== Screen-element location rows ==
"""
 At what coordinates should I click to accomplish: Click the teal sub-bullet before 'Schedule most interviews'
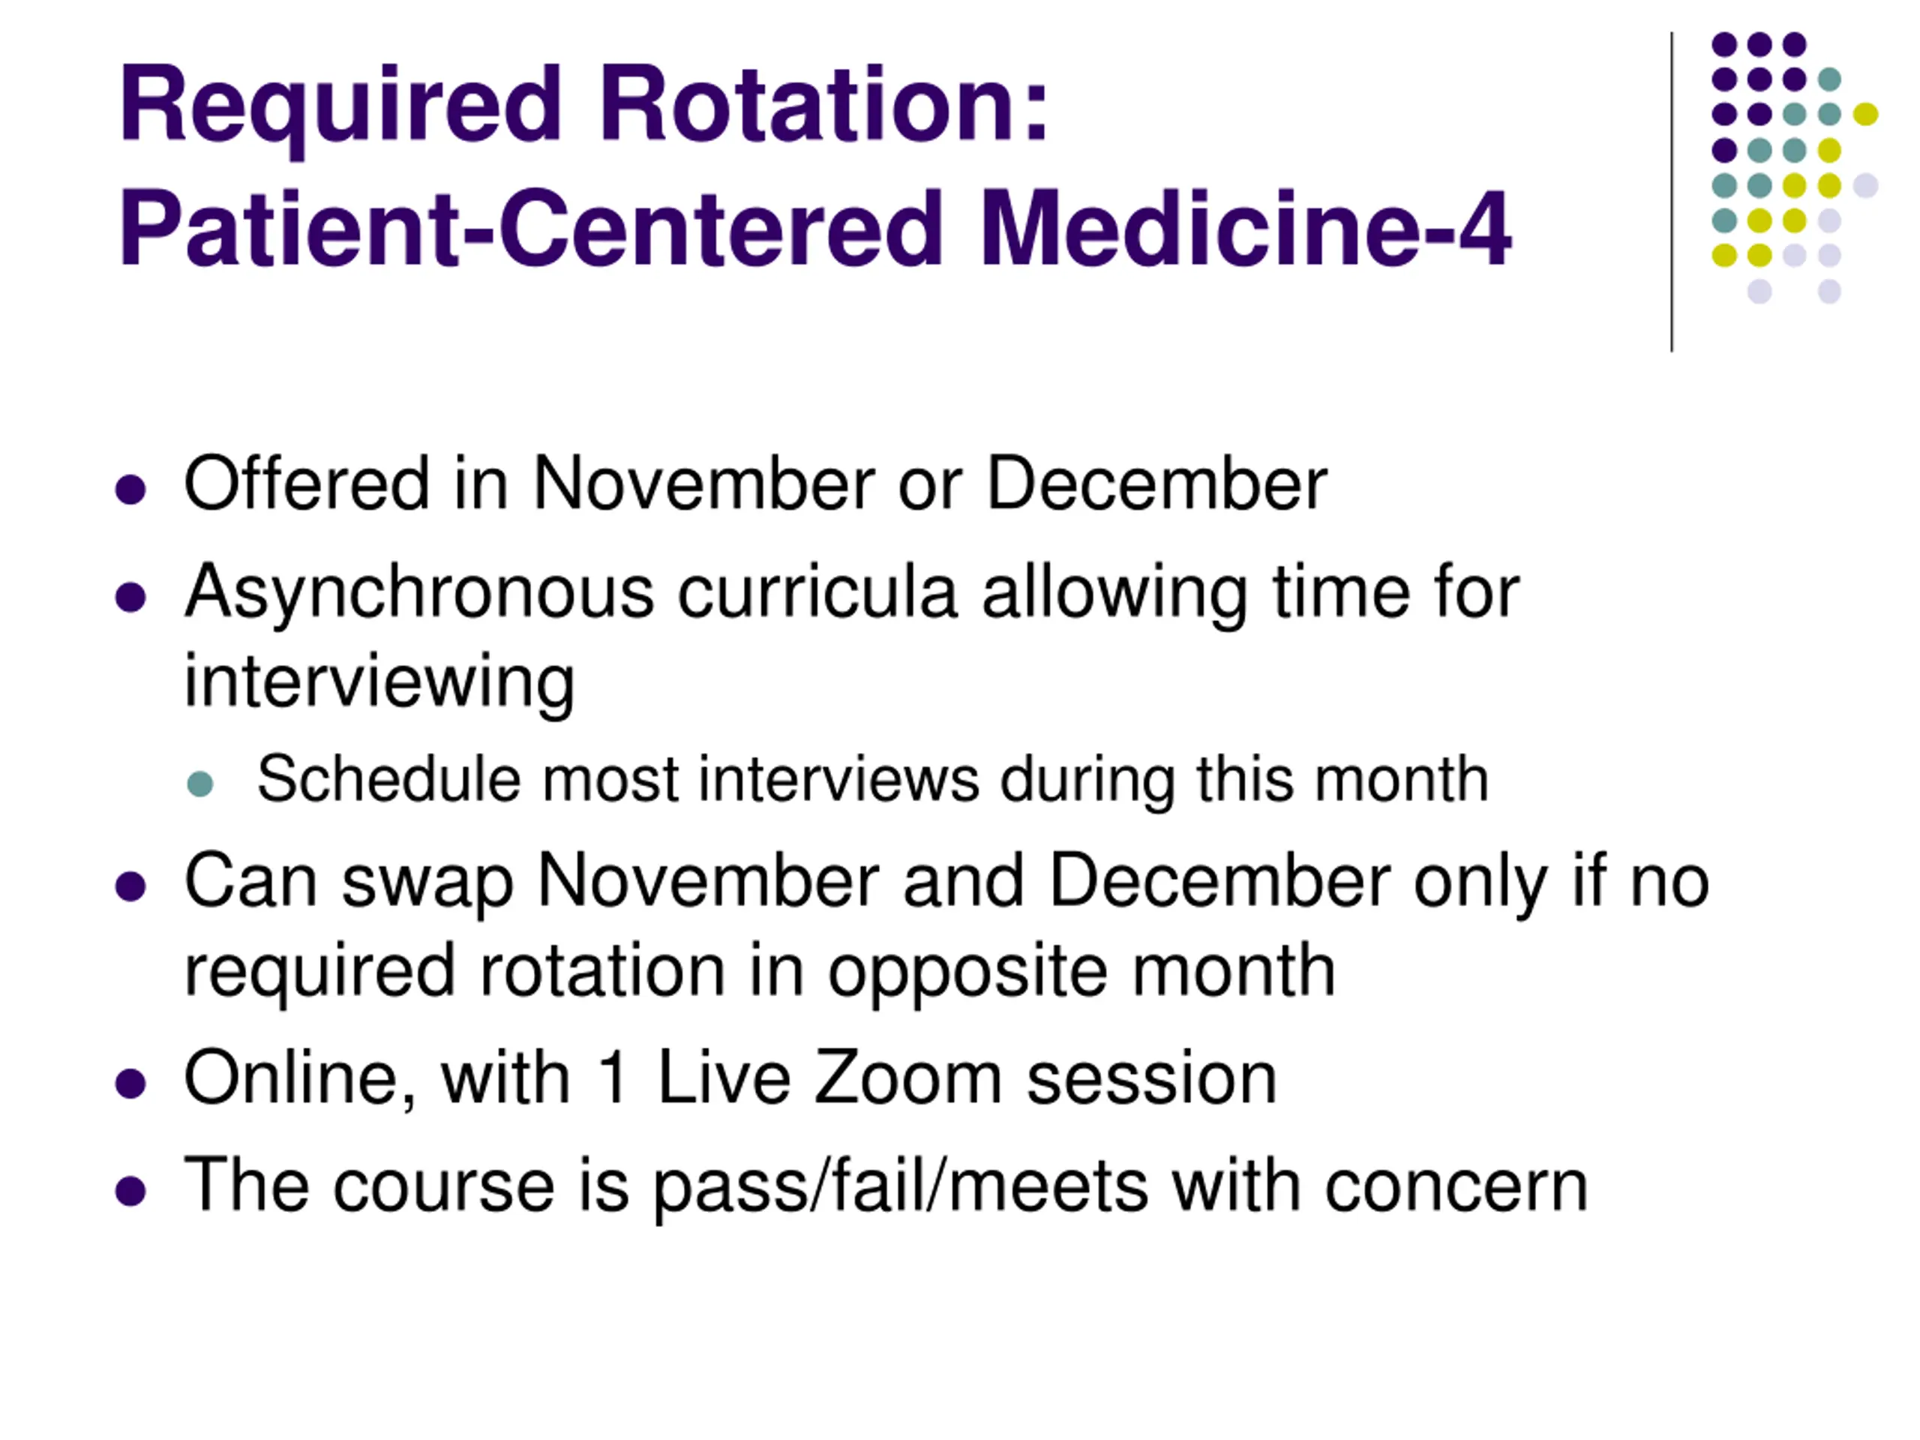coord(200,784)
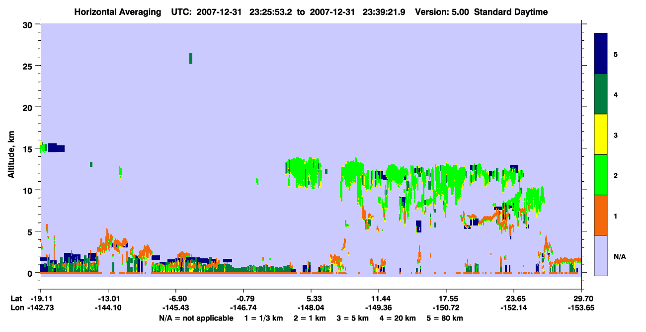Click the orange level 1 legend swatch
Viewport: 646px width, 332px height.
pos(601,215)
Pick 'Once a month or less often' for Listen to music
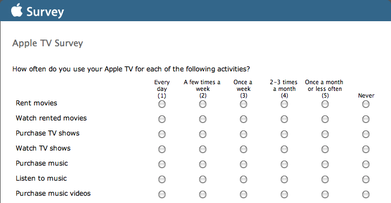This screenshot has width=391, height=203. tap(325, 180)
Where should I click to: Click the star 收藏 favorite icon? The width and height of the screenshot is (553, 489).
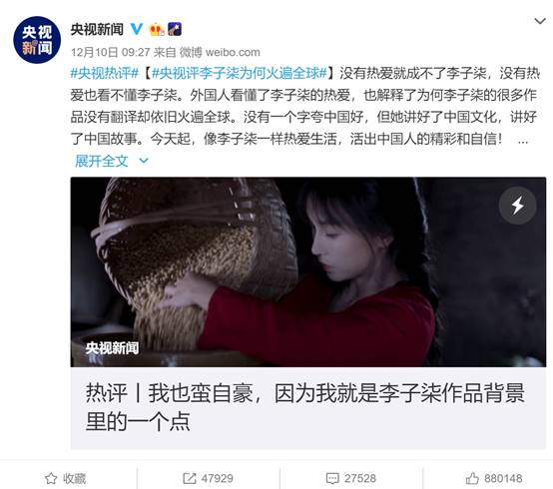(x=51, y=478)
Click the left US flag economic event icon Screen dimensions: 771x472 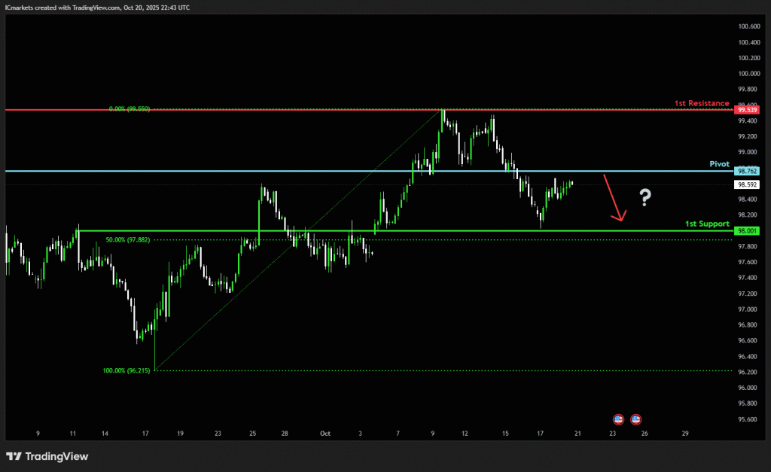[x=619, y=419]
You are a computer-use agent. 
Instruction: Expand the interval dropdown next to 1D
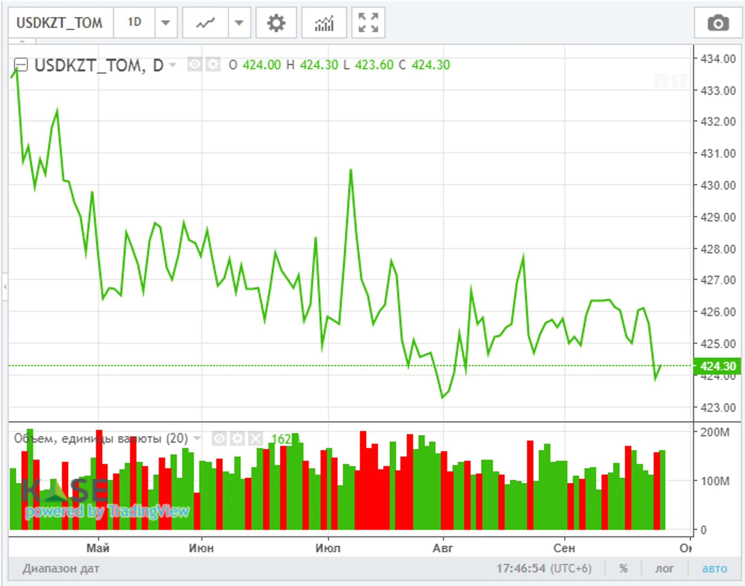coord(166,23)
"""
== Work to do ==
Copy the rows word for word, from the start of the rows through the line containing "This screenshot has", including that line. Leave out the pictures.

== Complete output ==
 At what coordinates should I click to accomplish: Click the teal sub-bullet before 'Schedule most interviews'
coord(200,784)
Click the orange level 1 legend swatch
Viewport: 646px width, 332px height.
pos(601,215)
Pick 'Once a month or less often' for Listen to music
This screenshot has width=391, height=203. tap(325, 180)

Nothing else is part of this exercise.